Calculating pH of 0.1 M NaHCO3 with Ka values | Salt Hydrolysis Formula

[atavistic]

Homework Statement

Find pH of $$0.1M NaHCO_3$$

$$Ka_1 (H_2CO_3) = 4.3 * 10^{ - 7} , Ka_2 (H_2CO_3) = 5.61 * 10^{ - 11}$$

Homework Equations

$$pH = \frac {1}{2}(14 + pKa_1 + logC)$$

The Attempt at a Solution

Now $$K_h = \frac {Kw}{Ka_1} = 2.3 * 10^{ - 8} > > Ka2$$

So I neglect dissociation and use salt hydrolysis formula.

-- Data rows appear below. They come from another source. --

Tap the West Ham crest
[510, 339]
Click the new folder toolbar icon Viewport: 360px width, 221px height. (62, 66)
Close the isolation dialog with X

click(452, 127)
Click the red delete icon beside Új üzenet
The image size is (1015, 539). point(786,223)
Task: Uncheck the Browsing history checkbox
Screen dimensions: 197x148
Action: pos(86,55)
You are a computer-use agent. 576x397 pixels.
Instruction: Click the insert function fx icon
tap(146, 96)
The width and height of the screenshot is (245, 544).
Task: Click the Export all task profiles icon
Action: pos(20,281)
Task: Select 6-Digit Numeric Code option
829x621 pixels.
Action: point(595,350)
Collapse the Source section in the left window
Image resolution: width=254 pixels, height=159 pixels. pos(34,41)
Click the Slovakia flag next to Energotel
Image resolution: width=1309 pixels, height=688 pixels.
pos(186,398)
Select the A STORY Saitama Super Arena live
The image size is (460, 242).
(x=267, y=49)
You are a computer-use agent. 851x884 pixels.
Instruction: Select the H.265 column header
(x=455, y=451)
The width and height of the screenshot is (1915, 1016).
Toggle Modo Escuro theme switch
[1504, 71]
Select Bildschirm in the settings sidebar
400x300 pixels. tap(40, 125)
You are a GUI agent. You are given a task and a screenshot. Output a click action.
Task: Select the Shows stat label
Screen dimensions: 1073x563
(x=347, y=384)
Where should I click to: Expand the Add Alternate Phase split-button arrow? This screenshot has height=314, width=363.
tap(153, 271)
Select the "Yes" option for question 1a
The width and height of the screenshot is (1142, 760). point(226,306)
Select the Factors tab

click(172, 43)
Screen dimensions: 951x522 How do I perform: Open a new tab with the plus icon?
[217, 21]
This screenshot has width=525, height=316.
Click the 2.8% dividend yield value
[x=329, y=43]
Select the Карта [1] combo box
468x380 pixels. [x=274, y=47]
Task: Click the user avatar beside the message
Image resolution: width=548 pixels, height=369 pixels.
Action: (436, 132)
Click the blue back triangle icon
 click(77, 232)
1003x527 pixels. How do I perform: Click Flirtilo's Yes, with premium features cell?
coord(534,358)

But this gives wrong answer.

 

[Borek]

pH of amphiprotic salt.

 

[Blueshift5]

I would first double check the calculations and equations being used to ensure they are correct. If the answer is still wrong, I would consider other factors that could affect the pH, such as temperature, ionic strength, and any other ions present in the solution. I would also consider the pH range being calculated and if it falls within the range where the salt hydrolysis formula is applicable. If all factors have been taken into account and the answer still seems incorrect, I would consult with colleagues or a trusted source to confirm the result.